CG 36: Ahora es cuando empieza…

Muchos preguntan cuándo termina. Seis semanas de trabajo, de compartir amistad, de intercambiar diversos fondos culturales. Los días transcurren lentos, pero se tornan más fructíferos. Lo iniciado ha tomado forma. Pero es que no termina, ahora es cuando empieza.


La Congregación General 36 ratifica el espíritu misionero de la Compañía de Jesús para salir a las encrucijadas de los caminos e invitar al mundo entero a tomarse en serio el ministerio de la reconciliación tal y como Ignacio lo concibió desde sus inicios. En una sociedad donde pareciera que las diferencias y la agresividad quisieran hacer causa común para distanciar a los seres humanos, nosotros queremos renovar nuestro compromiso de tender puentes, de luchar por la paz, esa que no existe si no se alcanza justicia.

La elección del nuevo Padre General y su Consejo ofrecen la garantía de remar hacia lo profundo, de ser audaces ante lo improbable, ante lo imposible. Es que nuestra audacia es profética. No se detiene, se dice que el jesuita está siempre sanamente insatisfecho, incompleto. Quiere apostar por el magis. Y para ello tenemos conciencia que es necesario ir a las fuentes de nuestra espiritualidad y poner mucho mayor empeño para vivir la gracia del discernimiento en común como modo nuestro de proceder.

Como cuerpo apostólico nos toca hacer una revisión exhaustiva de lo que estamos haciendo y cómo lo hacemos. ¿Es que estamos llegando a los lugares donde Dios nos pide que trabajemos? ¿No estaremos meramente ocupando espacios, como nos lo ha sugerido Francisco al visitarnos hace unas semanas? Esta Congregación nos impulsa a ser honestos, realistas y capaces de desafiar lo establecido.

Hemos constatado que es solo desde una profunda relación con Cristo que podremos ver la realidad con sus ojos, y desde esa mirada lanzarnos a vivir la fe, esa que desde el ser contemplativos emerge para proponer actuar e incidir en el mundo. Si eso no ocurre, no somos fieles a nuestro legado espiritual. Es una fe que transforma de tal manera que convoca a muchos otros a desgastarse por el evangelio, alcanzando en particular las situaciones de injusticia que viven sectores considerables de nuestra sociedad.
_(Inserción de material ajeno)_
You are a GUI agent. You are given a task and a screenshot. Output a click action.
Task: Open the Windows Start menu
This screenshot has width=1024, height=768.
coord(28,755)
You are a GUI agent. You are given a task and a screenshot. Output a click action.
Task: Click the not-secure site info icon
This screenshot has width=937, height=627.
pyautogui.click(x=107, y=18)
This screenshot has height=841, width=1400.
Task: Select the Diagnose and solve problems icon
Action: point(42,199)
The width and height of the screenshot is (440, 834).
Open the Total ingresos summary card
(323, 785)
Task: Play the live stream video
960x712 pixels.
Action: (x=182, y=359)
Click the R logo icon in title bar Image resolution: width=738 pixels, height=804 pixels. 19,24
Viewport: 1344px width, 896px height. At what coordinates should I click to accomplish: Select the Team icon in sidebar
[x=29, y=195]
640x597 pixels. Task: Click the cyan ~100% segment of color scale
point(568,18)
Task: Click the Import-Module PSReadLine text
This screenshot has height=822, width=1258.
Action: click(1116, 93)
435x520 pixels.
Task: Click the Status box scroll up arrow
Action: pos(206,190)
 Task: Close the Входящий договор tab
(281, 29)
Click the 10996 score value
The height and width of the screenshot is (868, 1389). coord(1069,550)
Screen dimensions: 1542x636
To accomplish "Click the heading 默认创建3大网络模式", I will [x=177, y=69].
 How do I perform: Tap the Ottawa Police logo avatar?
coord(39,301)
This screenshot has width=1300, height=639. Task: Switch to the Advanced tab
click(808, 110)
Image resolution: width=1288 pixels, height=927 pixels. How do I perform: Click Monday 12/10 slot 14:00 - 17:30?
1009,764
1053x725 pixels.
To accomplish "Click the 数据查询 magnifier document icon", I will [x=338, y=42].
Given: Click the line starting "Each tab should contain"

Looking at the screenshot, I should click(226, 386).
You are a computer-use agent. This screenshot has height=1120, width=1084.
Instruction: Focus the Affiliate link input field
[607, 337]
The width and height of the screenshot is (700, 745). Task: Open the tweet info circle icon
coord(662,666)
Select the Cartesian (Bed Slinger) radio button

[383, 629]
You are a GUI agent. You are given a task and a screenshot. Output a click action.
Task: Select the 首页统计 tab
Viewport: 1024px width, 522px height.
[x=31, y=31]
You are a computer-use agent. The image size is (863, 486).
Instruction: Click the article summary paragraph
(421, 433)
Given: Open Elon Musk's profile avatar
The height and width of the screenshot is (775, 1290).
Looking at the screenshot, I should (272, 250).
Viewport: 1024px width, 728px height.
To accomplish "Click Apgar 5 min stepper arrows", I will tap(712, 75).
Cuando influimos en ello para mejorarlo, para forjar vida digna, entonces podemos sentir que somos mínima Compañía.

Entonces, no termina, empieza la común tarea. Es que las Congregaciones se extienden una hacia la otra. Hacen memoria de las previas, y proyectan lo que unos años más tarde pudiera confirmarse en una nueva. Su tiempo estará medido por la implementación de sus documentos, de las grandes guías que ellos contienen. Cuando las comunidades jesuitas y las comunidades apostólicas se sienten a conversar, a discernir, a hacer suyos los decretos, cobrará vida lo gestado en Borgo Santo Spirito 4. Es hora de empezar. Los hombres de cinta verde volverán de a poco a sus terruños y llevarán un cumulo fraterno de experiencias compartidas.